[SUPPLIED DATA — start]

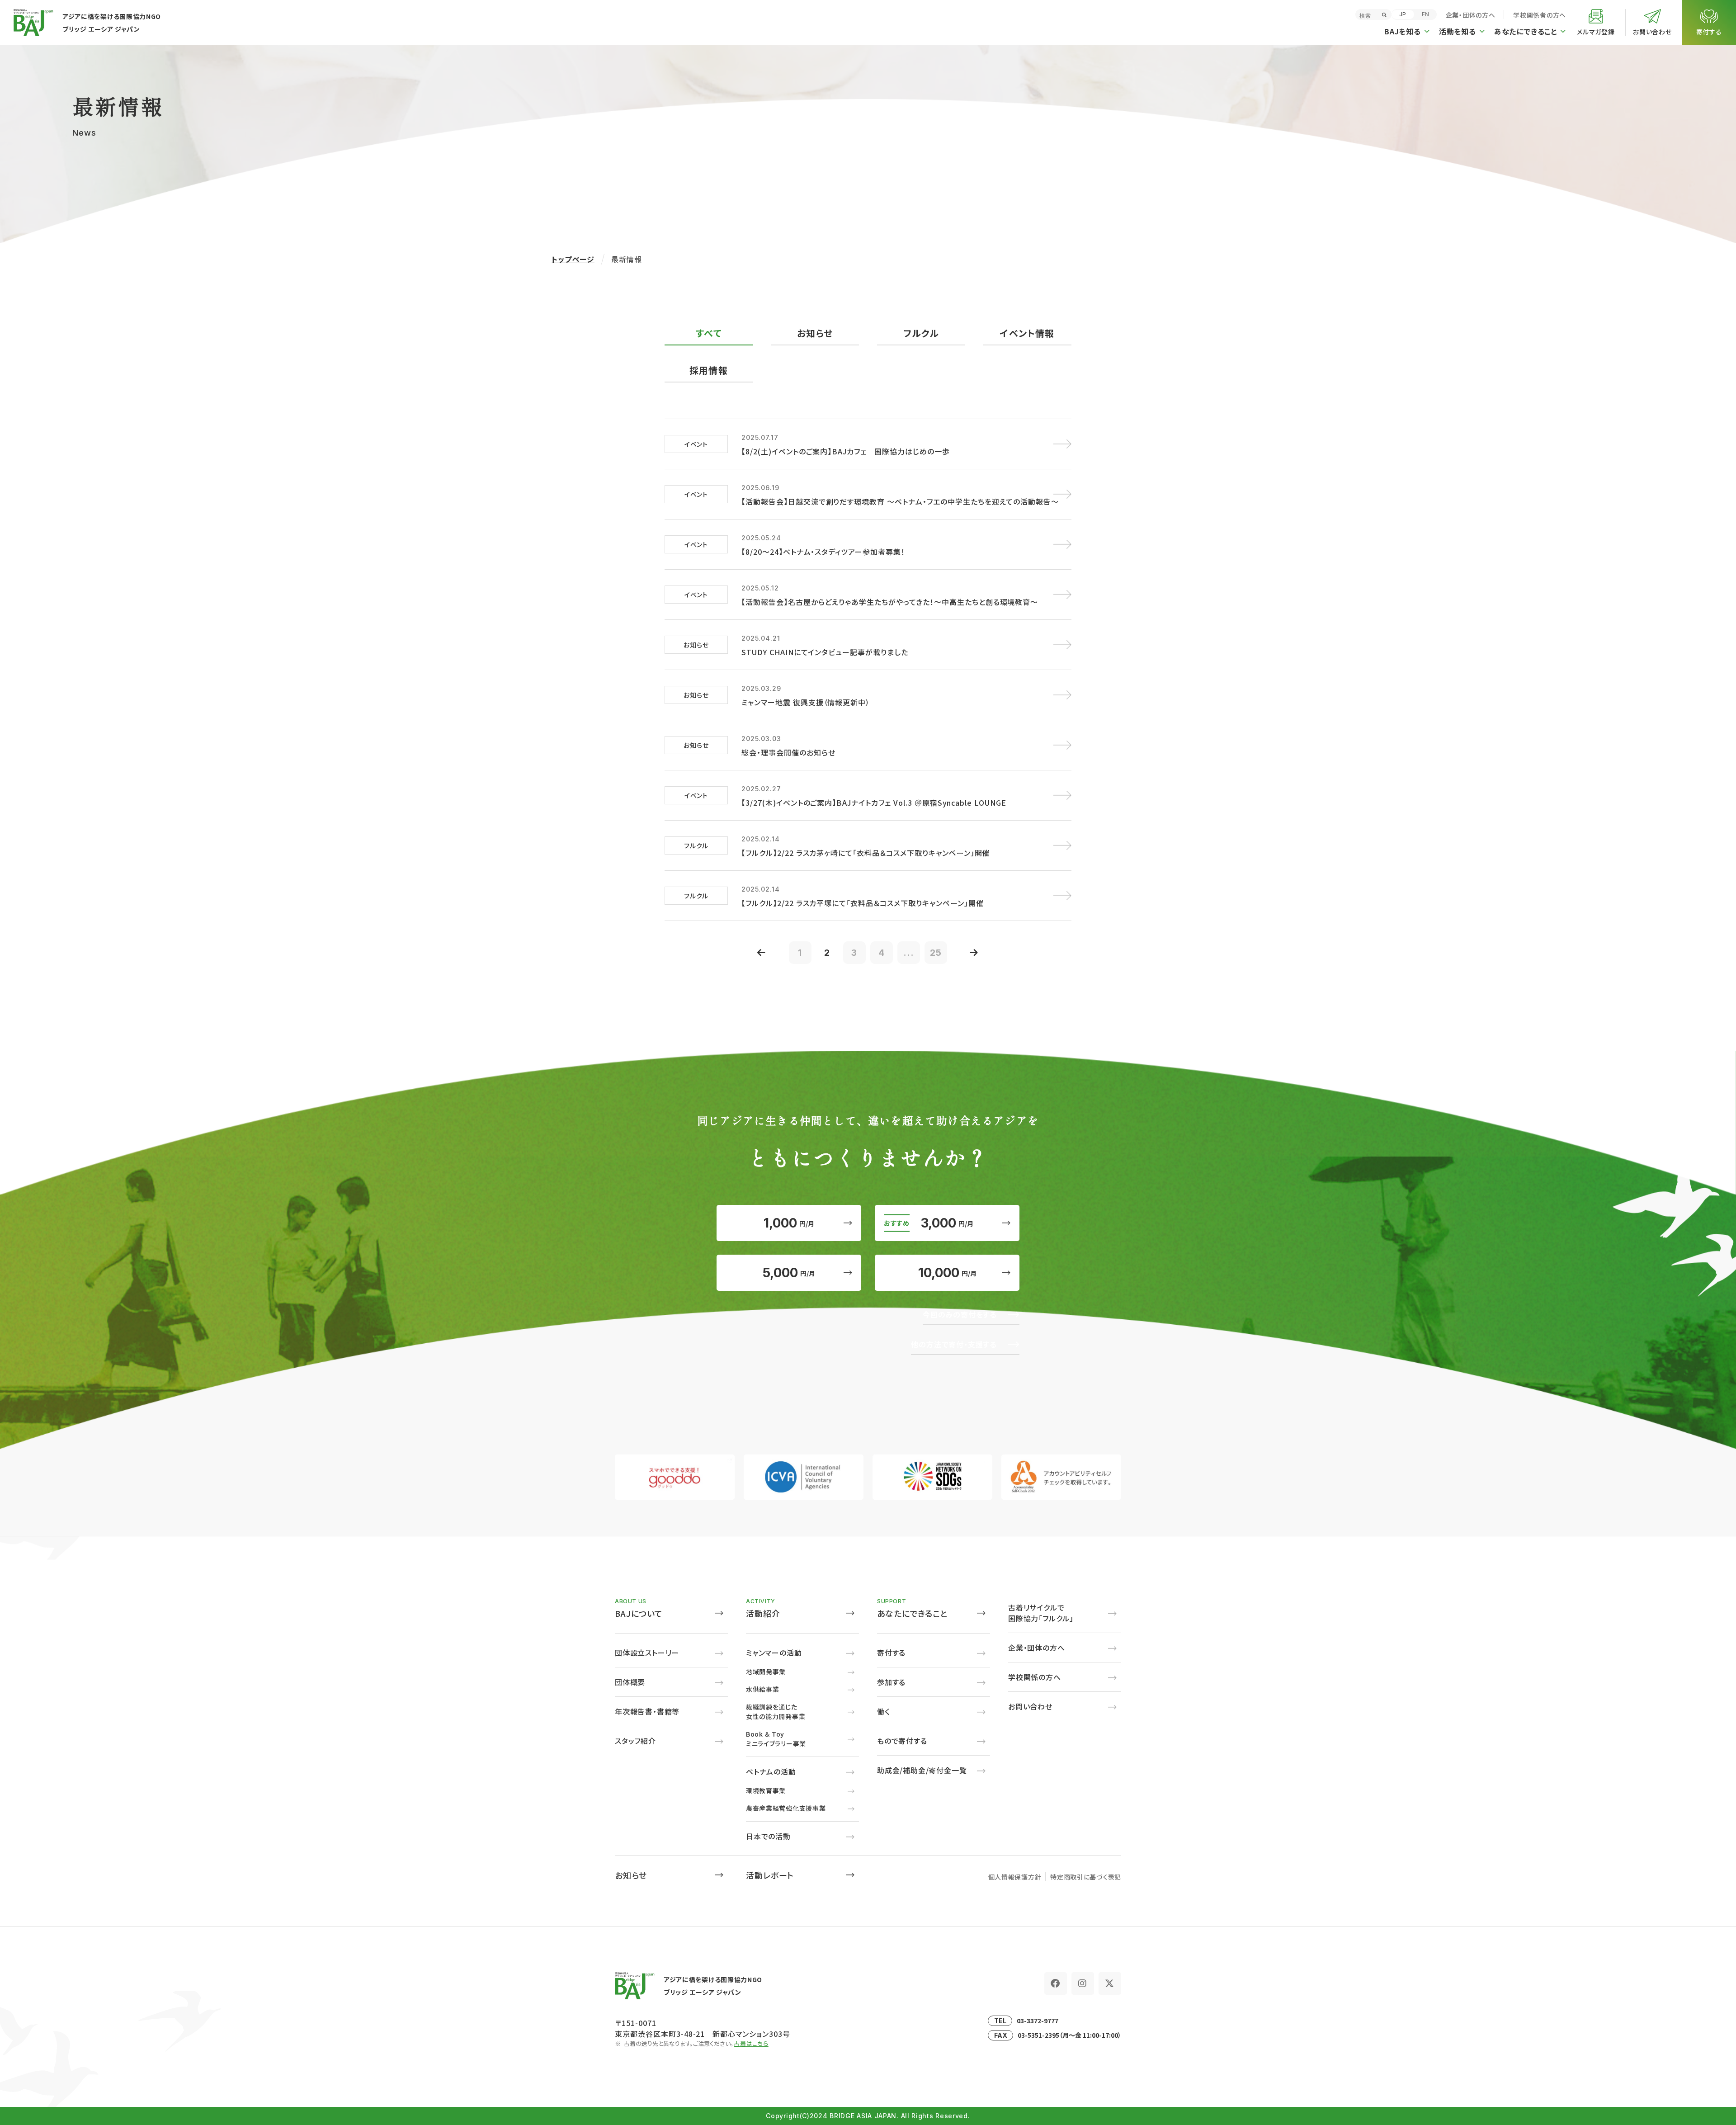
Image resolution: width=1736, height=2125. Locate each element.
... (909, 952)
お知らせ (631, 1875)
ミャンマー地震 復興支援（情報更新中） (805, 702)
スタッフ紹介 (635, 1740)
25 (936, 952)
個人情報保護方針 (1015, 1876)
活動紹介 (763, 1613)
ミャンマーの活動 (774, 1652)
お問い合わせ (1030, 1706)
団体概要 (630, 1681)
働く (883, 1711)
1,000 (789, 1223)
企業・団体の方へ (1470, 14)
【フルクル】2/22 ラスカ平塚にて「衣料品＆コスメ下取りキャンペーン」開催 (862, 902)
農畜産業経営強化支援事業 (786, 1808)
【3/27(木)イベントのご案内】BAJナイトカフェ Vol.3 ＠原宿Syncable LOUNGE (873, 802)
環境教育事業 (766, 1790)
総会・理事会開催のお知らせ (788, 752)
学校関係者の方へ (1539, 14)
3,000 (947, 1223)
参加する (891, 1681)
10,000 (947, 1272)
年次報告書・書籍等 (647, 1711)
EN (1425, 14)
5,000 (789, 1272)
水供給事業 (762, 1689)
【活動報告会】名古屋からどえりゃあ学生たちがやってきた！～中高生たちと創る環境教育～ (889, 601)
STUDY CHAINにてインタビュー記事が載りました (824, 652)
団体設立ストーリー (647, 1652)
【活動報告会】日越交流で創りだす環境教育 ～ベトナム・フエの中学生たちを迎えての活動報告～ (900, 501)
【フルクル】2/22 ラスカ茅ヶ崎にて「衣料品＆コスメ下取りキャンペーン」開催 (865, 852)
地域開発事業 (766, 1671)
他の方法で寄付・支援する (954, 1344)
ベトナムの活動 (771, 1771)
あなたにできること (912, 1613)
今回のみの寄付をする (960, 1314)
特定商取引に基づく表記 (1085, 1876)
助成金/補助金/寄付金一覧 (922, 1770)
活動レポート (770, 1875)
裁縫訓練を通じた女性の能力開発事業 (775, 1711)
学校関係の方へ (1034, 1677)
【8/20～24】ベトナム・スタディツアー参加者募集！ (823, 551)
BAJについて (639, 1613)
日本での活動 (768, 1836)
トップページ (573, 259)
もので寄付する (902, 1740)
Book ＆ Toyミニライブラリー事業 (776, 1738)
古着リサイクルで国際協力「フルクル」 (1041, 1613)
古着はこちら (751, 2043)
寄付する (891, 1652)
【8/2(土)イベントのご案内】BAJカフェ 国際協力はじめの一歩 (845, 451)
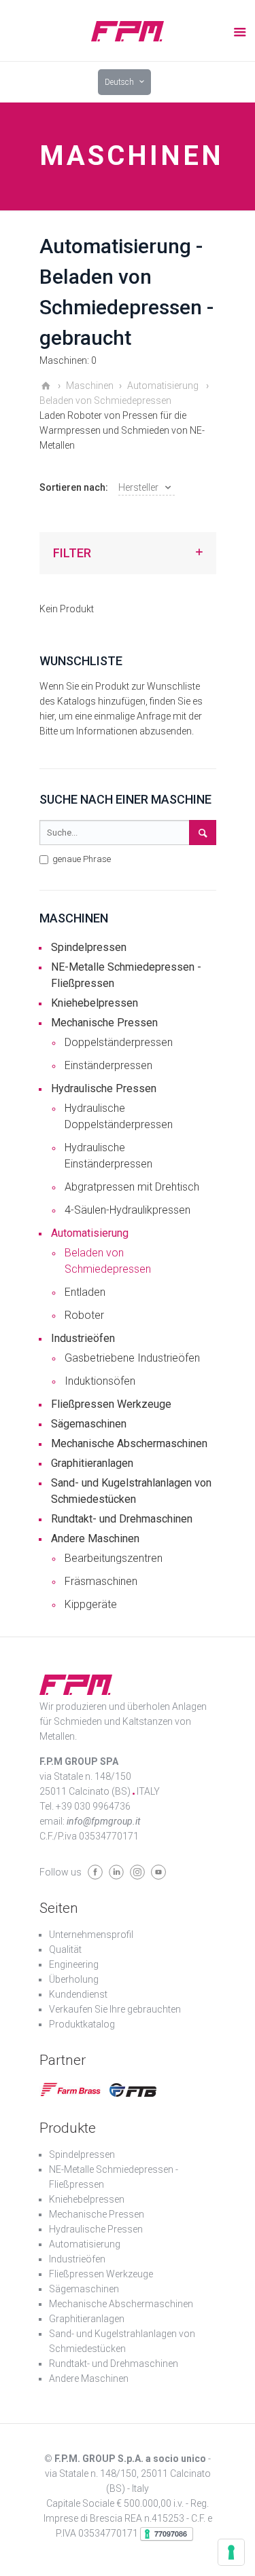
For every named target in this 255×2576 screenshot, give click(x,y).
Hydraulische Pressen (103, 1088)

[SUPPLIED DATA — finish]

*WHAT TO DO:*
Whenever a line above includes the string "コスメ下取りキャンペーン", copy it.

*RESULT OF THIS TASK:*
【フルクル】2/22 ラスカ平塚にて「衣料品＆コスメ下取りキャンペーン」開催 (862, 902)
【フルクル】2/22 ラスカ茅ヶ崎にて「衣料品＆コスメ下取りキャンペーン」開催 (865, 852)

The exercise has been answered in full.